Welche ESVP unterstützen wir?
Unsere Sicherheitspolitik in der EU ebenso wie unsere bereits dargelegten Ansichten zeigen deutlich, dass wir eine erweiterte ESVP unterstützen. Ihre Entwicklung hat zwei grundlegende Dimensionen. Die erste besteht darin, einen Zustand in Europa zu erreichen, der es ihm gestattet, Probleme nahe der Heimat und in der unmittelbaren Nachbarschaft zu lösen und Ressourcen zur Verfügung zu stellen. Wir können uns gut vorstellen, dass Europa die Fähigkeit entwickelt, mit Krisensituationen in seiner Nachbarschaft bis zu einem gewissen Grad selbst fertig zu werden. Die zweite Dimension beruht auf den Bemühungen, die Unterschiede zwischen den von den transatlantischen Verbündeten zu tragenden Lasten auszugleichen. Solche Bestrebungen müssten allerdings auf Komplementarität mit der NATO beruhen.
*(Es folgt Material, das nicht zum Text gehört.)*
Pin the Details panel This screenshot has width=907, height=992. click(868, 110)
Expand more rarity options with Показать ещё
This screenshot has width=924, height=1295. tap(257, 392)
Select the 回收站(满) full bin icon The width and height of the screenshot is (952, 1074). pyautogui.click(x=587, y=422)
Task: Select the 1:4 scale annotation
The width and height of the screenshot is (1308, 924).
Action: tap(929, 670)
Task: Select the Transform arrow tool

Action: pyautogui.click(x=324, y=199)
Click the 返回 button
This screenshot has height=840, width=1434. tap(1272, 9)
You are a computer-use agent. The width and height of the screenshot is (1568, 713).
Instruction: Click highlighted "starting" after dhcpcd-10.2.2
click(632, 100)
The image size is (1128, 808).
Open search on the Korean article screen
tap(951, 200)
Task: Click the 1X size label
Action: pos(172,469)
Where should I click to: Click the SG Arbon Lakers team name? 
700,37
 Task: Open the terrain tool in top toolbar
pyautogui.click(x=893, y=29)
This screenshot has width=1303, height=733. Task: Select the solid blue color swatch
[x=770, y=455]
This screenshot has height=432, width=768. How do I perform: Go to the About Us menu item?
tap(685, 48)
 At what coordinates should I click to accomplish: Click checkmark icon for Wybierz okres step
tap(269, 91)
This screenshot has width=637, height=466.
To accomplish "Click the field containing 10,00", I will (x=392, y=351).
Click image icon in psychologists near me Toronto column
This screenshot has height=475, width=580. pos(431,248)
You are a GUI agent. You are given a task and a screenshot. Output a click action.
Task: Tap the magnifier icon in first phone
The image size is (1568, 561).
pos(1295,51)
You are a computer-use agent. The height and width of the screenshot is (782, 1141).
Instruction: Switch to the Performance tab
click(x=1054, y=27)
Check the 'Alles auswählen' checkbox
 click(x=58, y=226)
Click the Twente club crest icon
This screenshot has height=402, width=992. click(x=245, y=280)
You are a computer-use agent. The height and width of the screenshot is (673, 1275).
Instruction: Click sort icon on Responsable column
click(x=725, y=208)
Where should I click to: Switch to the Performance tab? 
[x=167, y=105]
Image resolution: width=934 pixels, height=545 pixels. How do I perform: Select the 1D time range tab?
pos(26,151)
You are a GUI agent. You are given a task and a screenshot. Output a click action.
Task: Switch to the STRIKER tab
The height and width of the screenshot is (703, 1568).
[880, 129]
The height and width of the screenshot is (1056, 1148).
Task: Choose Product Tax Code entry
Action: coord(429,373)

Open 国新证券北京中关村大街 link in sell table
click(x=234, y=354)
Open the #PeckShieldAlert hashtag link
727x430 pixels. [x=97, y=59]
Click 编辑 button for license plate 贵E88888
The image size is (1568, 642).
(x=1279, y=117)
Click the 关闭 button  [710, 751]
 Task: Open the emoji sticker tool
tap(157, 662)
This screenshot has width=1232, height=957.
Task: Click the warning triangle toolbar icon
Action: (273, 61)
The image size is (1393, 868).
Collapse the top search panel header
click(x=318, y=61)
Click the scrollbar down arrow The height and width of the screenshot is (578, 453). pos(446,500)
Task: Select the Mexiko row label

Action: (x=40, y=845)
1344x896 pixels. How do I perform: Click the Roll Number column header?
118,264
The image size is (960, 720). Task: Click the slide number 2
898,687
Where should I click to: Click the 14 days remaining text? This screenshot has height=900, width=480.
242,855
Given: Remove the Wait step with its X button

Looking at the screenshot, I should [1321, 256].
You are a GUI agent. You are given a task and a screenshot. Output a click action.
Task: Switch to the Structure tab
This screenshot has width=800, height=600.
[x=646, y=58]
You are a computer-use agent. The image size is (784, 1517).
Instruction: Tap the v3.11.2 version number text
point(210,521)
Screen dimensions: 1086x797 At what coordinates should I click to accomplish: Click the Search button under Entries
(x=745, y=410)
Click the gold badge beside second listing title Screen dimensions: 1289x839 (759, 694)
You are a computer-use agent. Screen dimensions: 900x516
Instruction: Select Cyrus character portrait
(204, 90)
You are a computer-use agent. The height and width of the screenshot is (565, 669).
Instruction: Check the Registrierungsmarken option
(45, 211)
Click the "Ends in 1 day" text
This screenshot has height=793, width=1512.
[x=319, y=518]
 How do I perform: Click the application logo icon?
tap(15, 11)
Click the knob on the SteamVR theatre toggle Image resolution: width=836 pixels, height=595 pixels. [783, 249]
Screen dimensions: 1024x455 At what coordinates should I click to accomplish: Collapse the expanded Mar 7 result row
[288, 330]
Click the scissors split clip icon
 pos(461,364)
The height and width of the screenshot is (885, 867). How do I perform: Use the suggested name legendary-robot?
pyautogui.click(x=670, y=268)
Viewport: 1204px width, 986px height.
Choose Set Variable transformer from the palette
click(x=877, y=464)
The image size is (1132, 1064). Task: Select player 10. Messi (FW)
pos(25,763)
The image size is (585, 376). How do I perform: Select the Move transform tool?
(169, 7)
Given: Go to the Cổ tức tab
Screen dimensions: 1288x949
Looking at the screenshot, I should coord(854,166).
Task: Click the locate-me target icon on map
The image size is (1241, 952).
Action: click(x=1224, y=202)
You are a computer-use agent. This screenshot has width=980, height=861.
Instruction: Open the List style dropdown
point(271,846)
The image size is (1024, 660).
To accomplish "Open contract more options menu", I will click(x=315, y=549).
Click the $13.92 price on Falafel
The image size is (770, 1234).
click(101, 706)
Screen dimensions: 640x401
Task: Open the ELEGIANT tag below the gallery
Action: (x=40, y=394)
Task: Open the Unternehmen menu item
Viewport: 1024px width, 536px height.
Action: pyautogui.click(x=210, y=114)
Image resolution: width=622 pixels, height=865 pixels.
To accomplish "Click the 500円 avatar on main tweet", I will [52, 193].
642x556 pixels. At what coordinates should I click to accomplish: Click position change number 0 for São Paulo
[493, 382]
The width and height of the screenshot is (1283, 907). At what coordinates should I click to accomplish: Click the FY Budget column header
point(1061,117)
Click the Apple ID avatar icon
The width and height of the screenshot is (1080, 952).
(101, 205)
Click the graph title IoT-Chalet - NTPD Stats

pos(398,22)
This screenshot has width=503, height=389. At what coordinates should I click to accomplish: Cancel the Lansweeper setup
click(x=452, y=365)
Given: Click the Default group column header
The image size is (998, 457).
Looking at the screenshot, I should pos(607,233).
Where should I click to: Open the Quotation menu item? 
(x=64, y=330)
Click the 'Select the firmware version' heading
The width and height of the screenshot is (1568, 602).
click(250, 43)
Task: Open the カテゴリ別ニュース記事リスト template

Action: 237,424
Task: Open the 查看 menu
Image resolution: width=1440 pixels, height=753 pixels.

Für die Tschechische Republik ist das Bündnis der Hauptgarant für Sicherheit. Kollektive Verteidigung muss deshalb sein Privileg bleiben. Obwohl niemand dies in Zweifel zieht, ist es gut, darüber zu sprechen – oft und laut darüber zu sprechen.
Wenn wir unsere Haltung zur ESVP kurzgefasst darlegen müssten, würden wir sagen, dass wir eine auf Fähigkeiten beruhende ESVP, eine ESVP mit gemeinsamen politischen Zielen unterstützen. Eine ESVP als Werkzeug zur Ausformung Europas zu einem der Pole einer multipolaren Welt befürworten wir nicht. Tatsache ist, dass dieses Primakowsche Konzept nichts gemein hat mit wirksamem Multilateralismus und diesen sogar verneint. Im Großen und Ganzen wollen wir keine ESVP, die dafür benutzt würde, um Europa zu einem der vielen Pole der so genannten großen Politik oder eines Konzerts der Großmächte zu machen. Unser Interesse besteht darin, demokratische Werte zu verteidigen und zu verbreiten und nicht darin, internationale Fragen zu lösen zusammen mit Mächten, von denen einige über nukleare Gefechtsköpfe verfügen, bei denen aber demokratische Prinzipien und Standards noch keine Wurzeln geschlagen haben, geschweige denn mit Ehrfurcht und Respekt behandelt werden. Dieses Konzept einer multipolaren Welt könnte für gewisse Länder in Europa sogar eine Versuchung darstellen.
Verbündeter oder Rivale?
Es wird gegenwärtig heftig diskutiert, ob die EU nicht beabsichtige, die NATO aus ihrem Einsatzgebiet zu vertreiben. Die EU übernimmt Einsätze auf dem Balkan; möglicherweise gibt es einander widersprechende Ansichten über die Rolle der NATO in Irak und vielleicht gibt es in einigen Gegenden Europas nicht genug Begeisterung im Hinblick auf ihr Engagement in Afghanistan. Die Frage ist, wie weit diese Situation das Ergebnis von Bemühungen gewisser Länder ist, ihr Gesicht nicht zu verlieren, wie weit es eine Frage des Gefühls von Politikern, oder wie weit es ein echter Reflex von Geben und Nehmen im Sicherheitsumfeld ist.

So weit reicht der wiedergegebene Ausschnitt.